ASSIGNED TASK
Which lines of the entries below contain the string "author"? Copy each one.

Collected data entries
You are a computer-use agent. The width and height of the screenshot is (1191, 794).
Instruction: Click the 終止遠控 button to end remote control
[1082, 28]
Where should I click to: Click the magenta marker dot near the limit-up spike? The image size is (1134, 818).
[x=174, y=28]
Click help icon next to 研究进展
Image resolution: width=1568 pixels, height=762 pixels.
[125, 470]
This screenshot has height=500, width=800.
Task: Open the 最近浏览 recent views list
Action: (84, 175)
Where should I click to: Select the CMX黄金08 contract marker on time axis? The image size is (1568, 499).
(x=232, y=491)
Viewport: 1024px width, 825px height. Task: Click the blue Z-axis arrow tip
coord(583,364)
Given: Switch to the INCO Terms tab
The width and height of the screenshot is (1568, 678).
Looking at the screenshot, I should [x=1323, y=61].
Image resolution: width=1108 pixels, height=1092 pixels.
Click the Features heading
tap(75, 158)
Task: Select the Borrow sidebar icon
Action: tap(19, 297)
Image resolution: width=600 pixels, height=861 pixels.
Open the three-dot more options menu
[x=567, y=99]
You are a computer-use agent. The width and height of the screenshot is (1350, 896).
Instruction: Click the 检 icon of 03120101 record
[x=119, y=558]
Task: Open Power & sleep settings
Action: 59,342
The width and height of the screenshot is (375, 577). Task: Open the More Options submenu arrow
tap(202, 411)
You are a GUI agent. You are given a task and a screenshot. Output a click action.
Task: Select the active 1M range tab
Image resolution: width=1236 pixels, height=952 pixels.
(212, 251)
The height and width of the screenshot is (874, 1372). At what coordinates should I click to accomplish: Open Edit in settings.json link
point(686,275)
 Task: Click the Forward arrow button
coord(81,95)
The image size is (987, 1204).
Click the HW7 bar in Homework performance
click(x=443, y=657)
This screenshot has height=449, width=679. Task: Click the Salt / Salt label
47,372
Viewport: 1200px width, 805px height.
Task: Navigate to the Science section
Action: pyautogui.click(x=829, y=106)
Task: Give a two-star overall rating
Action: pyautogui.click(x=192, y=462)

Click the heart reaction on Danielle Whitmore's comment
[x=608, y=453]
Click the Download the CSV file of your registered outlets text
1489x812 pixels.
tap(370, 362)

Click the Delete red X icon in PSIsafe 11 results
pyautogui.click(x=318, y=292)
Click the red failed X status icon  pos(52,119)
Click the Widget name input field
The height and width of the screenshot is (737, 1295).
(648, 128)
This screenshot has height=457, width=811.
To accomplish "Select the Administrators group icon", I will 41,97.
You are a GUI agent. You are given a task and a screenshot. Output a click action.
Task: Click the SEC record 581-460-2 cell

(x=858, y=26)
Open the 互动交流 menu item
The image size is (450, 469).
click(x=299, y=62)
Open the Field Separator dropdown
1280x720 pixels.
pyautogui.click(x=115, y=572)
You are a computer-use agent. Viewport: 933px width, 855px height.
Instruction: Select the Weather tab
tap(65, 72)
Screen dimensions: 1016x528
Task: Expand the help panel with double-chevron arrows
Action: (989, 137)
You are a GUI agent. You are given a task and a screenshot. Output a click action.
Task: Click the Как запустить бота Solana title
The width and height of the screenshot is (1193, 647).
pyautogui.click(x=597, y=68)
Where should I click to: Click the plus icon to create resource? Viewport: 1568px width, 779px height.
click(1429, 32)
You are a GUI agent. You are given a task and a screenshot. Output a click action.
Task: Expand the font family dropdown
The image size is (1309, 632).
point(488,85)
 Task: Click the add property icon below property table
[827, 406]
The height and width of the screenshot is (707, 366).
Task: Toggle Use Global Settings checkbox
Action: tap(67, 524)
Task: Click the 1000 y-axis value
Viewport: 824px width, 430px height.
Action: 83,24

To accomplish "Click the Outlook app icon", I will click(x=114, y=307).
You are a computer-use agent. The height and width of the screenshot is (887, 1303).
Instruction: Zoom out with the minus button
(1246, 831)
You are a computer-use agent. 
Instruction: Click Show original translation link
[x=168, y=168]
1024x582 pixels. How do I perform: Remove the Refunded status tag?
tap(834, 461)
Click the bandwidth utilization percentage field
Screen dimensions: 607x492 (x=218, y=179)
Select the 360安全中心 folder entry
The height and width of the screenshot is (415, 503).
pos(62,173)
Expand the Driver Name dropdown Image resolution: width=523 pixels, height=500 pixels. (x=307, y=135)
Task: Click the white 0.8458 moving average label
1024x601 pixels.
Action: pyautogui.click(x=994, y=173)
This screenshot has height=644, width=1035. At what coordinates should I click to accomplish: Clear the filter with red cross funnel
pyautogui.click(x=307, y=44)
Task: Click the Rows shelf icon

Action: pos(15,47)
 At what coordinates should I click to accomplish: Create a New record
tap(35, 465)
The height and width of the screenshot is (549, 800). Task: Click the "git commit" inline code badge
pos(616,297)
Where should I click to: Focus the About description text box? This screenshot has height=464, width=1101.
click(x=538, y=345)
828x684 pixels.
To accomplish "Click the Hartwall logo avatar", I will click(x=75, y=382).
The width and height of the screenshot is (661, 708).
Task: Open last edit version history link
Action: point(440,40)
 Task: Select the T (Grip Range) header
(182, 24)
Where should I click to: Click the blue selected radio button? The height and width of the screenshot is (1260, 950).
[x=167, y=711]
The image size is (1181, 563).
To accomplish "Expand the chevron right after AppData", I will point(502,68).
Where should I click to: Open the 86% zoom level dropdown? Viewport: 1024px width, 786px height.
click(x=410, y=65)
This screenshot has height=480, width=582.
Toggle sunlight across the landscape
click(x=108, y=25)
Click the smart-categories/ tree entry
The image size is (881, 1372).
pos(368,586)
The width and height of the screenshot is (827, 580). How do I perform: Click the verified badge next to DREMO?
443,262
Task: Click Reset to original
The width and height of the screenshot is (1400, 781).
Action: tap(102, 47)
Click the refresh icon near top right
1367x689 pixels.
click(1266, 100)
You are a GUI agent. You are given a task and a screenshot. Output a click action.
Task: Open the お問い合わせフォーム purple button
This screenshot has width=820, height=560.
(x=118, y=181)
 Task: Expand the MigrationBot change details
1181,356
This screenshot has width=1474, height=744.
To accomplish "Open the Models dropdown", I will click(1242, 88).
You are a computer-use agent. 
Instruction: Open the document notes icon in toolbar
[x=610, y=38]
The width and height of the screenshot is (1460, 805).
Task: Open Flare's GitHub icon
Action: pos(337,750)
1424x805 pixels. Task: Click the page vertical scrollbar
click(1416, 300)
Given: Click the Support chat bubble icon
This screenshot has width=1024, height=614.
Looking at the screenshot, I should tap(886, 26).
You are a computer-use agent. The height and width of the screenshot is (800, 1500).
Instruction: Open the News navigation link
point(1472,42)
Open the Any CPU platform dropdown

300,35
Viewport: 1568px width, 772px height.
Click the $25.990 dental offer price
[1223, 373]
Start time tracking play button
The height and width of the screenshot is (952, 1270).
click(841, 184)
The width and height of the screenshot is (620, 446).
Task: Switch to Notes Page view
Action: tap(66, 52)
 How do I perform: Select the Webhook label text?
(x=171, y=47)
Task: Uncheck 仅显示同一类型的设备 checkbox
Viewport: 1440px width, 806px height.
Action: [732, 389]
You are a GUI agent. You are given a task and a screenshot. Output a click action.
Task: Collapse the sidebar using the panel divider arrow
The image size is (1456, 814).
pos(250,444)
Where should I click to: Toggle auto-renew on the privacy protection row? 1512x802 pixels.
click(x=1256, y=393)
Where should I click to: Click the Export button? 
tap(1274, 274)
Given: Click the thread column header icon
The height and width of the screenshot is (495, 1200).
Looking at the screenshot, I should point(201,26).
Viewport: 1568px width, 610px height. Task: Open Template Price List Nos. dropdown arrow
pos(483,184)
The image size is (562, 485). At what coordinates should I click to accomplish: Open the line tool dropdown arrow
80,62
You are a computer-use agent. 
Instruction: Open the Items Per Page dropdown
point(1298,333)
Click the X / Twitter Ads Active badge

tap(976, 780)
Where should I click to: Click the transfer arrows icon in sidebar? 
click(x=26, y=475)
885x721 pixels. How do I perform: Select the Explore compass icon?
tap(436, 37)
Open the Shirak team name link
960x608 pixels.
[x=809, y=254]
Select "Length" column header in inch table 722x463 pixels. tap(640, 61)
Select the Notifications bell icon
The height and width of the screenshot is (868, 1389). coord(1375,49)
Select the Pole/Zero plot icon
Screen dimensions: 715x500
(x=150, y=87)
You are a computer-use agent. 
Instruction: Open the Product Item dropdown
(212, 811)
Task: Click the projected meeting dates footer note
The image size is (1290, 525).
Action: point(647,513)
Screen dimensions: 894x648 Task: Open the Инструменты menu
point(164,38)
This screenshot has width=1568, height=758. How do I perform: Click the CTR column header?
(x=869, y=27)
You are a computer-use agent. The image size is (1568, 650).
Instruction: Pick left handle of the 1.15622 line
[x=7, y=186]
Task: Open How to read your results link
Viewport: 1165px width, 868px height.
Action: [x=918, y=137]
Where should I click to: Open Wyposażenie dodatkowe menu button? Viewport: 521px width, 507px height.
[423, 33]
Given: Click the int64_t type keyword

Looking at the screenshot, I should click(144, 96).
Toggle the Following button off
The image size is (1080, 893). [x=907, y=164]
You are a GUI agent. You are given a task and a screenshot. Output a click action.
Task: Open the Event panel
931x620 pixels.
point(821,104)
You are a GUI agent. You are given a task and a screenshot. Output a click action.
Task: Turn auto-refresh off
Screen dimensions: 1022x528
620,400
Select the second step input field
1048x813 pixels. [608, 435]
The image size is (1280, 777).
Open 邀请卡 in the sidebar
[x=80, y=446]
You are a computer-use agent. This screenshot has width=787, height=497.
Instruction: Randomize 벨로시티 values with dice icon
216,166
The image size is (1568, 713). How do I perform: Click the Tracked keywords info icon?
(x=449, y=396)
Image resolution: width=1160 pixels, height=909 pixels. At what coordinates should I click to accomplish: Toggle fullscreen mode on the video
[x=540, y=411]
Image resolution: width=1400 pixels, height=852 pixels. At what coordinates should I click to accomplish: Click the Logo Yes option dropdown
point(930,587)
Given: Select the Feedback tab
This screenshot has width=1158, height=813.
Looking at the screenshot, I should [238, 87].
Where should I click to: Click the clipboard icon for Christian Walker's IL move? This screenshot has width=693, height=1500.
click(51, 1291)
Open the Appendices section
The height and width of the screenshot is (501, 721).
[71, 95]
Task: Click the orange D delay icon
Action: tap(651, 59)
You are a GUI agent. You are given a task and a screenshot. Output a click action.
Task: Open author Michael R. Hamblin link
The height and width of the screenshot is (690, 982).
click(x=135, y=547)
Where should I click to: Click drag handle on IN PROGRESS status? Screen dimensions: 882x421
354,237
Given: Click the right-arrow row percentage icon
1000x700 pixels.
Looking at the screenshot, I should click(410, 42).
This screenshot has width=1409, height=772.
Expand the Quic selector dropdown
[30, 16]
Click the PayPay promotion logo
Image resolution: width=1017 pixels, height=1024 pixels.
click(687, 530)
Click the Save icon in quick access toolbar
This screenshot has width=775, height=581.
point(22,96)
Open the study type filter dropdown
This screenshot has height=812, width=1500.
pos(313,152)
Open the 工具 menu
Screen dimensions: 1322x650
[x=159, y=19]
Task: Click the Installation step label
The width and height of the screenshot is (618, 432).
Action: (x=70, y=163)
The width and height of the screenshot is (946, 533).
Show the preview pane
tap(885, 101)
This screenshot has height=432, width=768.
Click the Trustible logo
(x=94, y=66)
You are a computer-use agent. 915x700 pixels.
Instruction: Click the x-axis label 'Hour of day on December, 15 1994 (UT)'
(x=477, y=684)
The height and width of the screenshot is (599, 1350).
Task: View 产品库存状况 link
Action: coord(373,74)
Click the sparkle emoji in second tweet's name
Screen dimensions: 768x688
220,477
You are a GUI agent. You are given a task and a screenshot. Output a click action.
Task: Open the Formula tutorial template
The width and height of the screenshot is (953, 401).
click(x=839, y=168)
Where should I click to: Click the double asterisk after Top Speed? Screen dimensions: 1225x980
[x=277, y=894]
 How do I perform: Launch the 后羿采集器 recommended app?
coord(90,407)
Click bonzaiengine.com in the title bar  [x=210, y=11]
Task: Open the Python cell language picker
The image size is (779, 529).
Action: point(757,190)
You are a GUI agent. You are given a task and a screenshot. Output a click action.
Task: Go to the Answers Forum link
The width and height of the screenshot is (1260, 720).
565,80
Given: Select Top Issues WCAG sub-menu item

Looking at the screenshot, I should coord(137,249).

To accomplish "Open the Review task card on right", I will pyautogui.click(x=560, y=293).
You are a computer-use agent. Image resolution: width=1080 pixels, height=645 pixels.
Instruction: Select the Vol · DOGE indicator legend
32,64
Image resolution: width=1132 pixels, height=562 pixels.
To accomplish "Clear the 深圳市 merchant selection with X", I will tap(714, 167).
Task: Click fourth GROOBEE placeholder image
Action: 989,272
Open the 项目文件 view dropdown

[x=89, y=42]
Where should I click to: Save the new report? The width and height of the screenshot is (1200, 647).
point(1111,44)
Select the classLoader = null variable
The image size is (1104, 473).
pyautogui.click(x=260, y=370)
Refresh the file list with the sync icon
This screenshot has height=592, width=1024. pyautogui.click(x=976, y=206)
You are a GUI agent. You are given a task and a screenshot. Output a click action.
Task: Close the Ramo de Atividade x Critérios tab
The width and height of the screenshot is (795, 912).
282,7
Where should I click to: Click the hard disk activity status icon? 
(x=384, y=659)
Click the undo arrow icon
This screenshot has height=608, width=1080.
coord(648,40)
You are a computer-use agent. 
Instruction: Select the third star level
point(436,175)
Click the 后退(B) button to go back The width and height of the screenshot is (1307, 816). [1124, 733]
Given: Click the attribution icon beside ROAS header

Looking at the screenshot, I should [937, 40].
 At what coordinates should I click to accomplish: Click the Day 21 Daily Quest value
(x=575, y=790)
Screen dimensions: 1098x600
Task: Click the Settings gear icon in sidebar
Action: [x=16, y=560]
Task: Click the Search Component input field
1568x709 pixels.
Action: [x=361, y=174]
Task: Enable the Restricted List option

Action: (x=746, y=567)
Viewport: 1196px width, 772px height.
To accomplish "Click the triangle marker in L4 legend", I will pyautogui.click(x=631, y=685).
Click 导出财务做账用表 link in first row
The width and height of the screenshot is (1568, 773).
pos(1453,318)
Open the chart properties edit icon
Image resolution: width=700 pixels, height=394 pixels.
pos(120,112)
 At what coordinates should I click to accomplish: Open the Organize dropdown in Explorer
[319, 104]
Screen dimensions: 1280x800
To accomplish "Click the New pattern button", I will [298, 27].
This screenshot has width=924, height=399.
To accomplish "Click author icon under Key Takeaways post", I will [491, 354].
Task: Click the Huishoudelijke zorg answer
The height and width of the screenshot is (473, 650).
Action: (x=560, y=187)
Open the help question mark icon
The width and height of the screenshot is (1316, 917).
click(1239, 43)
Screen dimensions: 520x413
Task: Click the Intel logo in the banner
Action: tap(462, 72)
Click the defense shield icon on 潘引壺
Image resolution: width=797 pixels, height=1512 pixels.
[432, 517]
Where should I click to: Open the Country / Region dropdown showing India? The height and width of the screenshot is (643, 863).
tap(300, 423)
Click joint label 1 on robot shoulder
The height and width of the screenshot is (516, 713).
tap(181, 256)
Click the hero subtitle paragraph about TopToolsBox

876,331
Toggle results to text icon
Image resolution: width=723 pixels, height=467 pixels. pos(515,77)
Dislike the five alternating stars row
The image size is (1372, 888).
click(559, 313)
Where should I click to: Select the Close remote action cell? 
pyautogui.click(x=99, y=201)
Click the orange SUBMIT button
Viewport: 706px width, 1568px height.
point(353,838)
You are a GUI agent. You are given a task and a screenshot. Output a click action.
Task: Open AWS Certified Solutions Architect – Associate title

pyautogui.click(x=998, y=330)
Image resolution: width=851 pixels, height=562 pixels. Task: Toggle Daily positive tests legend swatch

SOLUTION FOR THIS TASK
Task: Open author Michael R. Hamblin link
To accomplish "Click author icon under Key Takeaways post", I will [491, 354].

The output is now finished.